**** SUPPLIED ENTRIES ****
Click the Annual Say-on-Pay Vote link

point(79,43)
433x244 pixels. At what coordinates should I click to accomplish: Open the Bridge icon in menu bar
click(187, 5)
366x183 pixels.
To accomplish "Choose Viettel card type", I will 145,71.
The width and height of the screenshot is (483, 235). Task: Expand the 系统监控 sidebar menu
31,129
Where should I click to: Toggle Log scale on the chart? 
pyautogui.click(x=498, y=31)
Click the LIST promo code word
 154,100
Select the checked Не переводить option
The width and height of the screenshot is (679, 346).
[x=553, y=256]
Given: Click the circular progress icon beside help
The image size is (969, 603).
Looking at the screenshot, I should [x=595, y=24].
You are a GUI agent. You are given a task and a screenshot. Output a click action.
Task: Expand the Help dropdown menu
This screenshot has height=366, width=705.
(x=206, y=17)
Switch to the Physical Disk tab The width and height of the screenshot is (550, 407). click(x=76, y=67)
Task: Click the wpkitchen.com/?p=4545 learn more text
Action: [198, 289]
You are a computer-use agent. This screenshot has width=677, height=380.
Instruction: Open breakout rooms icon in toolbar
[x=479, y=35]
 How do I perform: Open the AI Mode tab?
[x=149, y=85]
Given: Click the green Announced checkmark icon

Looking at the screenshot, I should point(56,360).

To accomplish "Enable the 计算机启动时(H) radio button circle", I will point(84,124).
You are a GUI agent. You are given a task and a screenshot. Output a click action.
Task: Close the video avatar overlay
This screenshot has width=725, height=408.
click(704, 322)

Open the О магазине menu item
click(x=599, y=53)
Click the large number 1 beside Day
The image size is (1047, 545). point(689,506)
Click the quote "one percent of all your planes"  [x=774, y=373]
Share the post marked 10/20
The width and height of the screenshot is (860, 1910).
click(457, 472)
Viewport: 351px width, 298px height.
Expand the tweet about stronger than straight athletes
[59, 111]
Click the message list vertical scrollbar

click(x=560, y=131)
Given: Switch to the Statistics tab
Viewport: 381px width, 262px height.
****
▸ **TO DO**
Produce the entries above once more, identical in every detail.

▸ **RESPONSE TO THE TASK**
Click the Annual Say-on-Pay Vote link

point(79,43)
433x244 pixels. At what coordinates should I click to accomplish: Open the Bridge icon in menu bar
click(187, 5)
366x183 pixels.
To accomplish "Choose Viettel card type", I will 145,71.
The width and height of the screenshot is (483, 235). Task: Expand the 系统监控 sidebar menu
31,129
Where should I click to: Toggle Log scale on the chart? 
pyautogui.click(x=498, y=31)
Click the LIST promo code word
 154,100
Select the checked Не переводить option
The width and height of the screenshot is (679, 346).
[x=553, y=256]
Given: Click the circular progress icon beside help
The image size is (969, 603).
Looking at the screenshot, I should [x=595, y=24].
You are a GUI agent. You are given a task and a screenshot. Output a click action.
Task: Expand the Help dropdown menu
This screenshot has height=366, width=705.
(x=206, y=17)
Switch to the Physical Disk tab The width and height of the screenshot is (550, 407). click(x=76, y=67)
Task: Click the wpkitchen.com/?p=4545 learn more text
Action: [198, 289]
You are a computer-use agent. This screenshot has width=677, height=380.
Instruction: Open breakout rooms icon in toolbar
[x=479, y=35]
 How do I perform: Open the AI Mode tab?
[x=149, y=85]
Given: Click the green Announced checkmark icon

Looking at the screenshot, I should point(56,360).

To accomplish "Enable the 计算机启动时(H) radio button circle", I will point(84,124).
You are a GUI agent. You are given a task and a screenshot. Output a click action.
Task: Close the video avatar overlay
This screenshot has width=725, height=408.
click(704, 322)

Open the О магазине menu item
click(x=599, y=53)
Click the large number 1 beside Day
The image size is (1047, 545). point(689,506)
Click the quote "one percent of all your planes"  [x=774, y=373]
Share the post marked 10/20
The width and height of the screenshot is (860, 1910).
click(457, 472)
Viewport: 351px width, 298px height.
Expand the tweet about stronger than straight athletes
[59, 111]
Click the message list vertical scrollbar

click(x=560, y=131)
Given: Switch to the Statistics tab
Viewport: 381px width, 262px height.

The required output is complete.